Thanksgiving Memories (Rox)

I always believed traditions were something that remained static.  That could be because for much of my younger years, my family's holiday traditions did.  Each year one of the aunts (my great aunts) or cousins would host Thanksgiving, then another would host Christmas.  Those were the two times a year I could count on seeing all my cousins.  Sometimes it was our turn, but I liked it better when we went to Aunt Lucy or Aunt Dorothy's house.  They lived on farms near Clearwater and for many of those years, it seemed to me that it took most of the day to drive there, although it's only about twenty-five miles.

My mom was the designated turkey baker, and I'd wake up on Thanksgiving morning surround by the aroma of turkey.  I doubt we ever missed the Macy's Christmas Parade back then, even as we packed up the turkey and other delights to head down the road to our holiday destination.  Everyone brought something to eat.  Aunt Dorothy's chocolate pie was always in high demand.  At her house, there was a huge solid wood table where the grown ups all sat.  There were usually at least a dozen of them, laughing and talking as they passed around the food.  Kids sat at card tables, sometimes on Sears catalogs to boost us to the right height.
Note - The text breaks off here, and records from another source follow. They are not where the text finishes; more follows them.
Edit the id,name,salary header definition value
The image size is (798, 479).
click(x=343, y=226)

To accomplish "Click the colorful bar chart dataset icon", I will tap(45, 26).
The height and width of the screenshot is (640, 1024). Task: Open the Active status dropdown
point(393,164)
When dinner was over and the women had cleaned up, while the men--mostly farmers--sat in the living room and talked throughout the football games, the decks of cards were pulled out of the drawer and the rousing games of pitch began.  The games lasted throughout most of the afternoon and into the evening, and I can still hear the sounds of their voices, whooping and hollering at each other over each hand dealt and each card played.

But it was later in the evening that became my favorite as we grew a little older.  My three female cousins and I made the table talk.  Yes, you read that right.  Just a few days ago we were discussing Ouija boards on this very blog, but a card table and three or four people can do the same thing.  One person on each side, if possible, hands flat on the table top, and concentrating so hard, the house should've rocked, we mentally lifted the table on one side/two legs.  Questions asked were usually yes or no, or sometimes involving counting.  One knock for yes, two knocks for no.  The adults eventually grew quiet, ending their last game of pitch to watch us.  Uncle Sterl (Aunt Lucy's husband) would hoot and boo at us, convinced that one of us had to be tilting the table.  We weren't.  "How can we?" we'd ask, and show him that the table could rise several inches...with no legs touching the floor.  He never did believe us.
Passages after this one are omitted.